Sunday, 11 September 2011

Is there something about meeting someone too early?

Jani is working, which means that we got up at a decent time even though it's Sunday. I have two hours to be alone and do things that I generally like to do when I'm alone. Listening to Jamie Cullum or Stereophonics, for example, and read.

Something has been on my mind in the last couple of days. Is there really something about meeting someone too early? Patvaros - my first ever 'boyfriend' and the partner in my first kiss - had his birthday this Friday and he invited lots of people from our high school to join him at the opening party of his faculty. I called him on Wednesday to tell him I was going and before we hung up, I had said that I would call him or his girlfriend (who was also in our year) if I did not manage to find them in the crowd. Emese?, he asked. Emese, I replied. We broke up like a month ago, he said. Then a couple of sentences on the lines of "I don't believe it" and "you must be joking" followed.

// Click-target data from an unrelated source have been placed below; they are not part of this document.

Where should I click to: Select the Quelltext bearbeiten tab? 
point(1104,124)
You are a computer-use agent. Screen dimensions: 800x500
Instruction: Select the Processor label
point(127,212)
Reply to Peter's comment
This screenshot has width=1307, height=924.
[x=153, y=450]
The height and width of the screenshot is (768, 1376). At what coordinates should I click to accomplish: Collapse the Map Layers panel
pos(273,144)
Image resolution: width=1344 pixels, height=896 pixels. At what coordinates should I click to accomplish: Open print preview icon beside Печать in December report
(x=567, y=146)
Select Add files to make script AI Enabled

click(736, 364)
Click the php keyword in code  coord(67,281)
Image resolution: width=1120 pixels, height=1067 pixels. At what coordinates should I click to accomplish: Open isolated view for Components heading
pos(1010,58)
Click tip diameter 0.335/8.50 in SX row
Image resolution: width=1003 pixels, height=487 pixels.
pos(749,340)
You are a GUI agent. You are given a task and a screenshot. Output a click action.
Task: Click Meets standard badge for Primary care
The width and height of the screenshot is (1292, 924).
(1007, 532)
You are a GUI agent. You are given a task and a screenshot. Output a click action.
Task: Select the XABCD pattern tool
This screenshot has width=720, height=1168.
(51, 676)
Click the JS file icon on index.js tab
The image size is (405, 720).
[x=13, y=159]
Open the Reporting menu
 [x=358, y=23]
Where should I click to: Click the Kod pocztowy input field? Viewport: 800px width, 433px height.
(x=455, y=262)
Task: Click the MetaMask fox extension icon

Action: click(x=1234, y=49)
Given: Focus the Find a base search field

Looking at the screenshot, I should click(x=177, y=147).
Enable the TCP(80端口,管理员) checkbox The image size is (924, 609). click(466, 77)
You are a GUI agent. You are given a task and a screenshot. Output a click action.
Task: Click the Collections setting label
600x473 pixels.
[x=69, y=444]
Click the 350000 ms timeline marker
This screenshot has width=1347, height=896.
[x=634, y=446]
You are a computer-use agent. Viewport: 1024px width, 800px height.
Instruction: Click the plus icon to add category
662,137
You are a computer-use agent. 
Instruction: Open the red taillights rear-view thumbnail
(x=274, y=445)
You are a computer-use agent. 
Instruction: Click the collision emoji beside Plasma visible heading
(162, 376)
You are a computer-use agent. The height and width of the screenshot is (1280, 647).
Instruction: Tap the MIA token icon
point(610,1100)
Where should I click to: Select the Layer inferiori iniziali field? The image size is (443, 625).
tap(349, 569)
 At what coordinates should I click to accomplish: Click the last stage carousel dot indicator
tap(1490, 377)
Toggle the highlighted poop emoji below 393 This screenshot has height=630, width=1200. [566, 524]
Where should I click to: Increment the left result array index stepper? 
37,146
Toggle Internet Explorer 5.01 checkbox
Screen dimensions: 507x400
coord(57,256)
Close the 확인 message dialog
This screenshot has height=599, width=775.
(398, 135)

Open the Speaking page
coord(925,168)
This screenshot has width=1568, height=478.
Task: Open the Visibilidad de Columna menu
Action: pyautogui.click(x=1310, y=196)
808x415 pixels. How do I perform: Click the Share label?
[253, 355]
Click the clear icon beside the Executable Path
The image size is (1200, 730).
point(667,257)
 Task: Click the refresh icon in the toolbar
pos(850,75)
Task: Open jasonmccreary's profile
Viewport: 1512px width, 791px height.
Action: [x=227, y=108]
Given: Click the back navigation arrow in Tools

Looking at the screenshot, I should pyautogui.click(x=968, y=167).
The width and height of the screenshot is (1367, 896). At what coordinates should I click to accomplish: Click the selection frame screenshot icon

They have been together for 4.5 years, meaning that they got together at the age of 21. Sure, there are couples that get together at the age of 20 and get married and start a family etc. I haven't read any statistics about whether they stay together and split up after a couple of years or more. My grandma met my grandfather at the age of 15, or so I assume because she gave birth to my father at the age of 16, but that's a totally different generation. With Peti and Emese splitting up, the one but last such couple in my surroundings broke up. The last one is Nadia and Urtah, an Indonesian couple, who have been together since the first year of AC (the age of 17) and got married this year, but they are from a very different culture. It seems that in my immediate surroundings and my culture, my generation fails in relationships, which started in the beginning of their twenties.

Is that because we hadn't seen enough before we got into these relationships? Is it because we are overly curious about what it might be like with someone else and fail to recognize the value of our current relationship? Do our parents fail to teach us that you can have a crush on someone else while being with your loved one and this is something that is quite unavoidable and that staying with someone is a decision and not a question of a crush? (Thanks, Joram's mom, for replacing mine for that night.) Or do we make the wrong choices in terms of chosing our partner at that age and even if we met years later, it wouldn't work out? Interestingly, one of my colleagues, Nóra married the guy whom she went out with at the age of 20 for two years, then they broke up for 3 years and now they are married. And later, do we only hold on to someone because we are scared of being alone? Or because we do not want to lose all the effort that we have put into the relationship, and we rather make the compromises we have to?

Are all relationships that start at the beginning of our twenties doomed? (Hm, or are all relationships doomed?)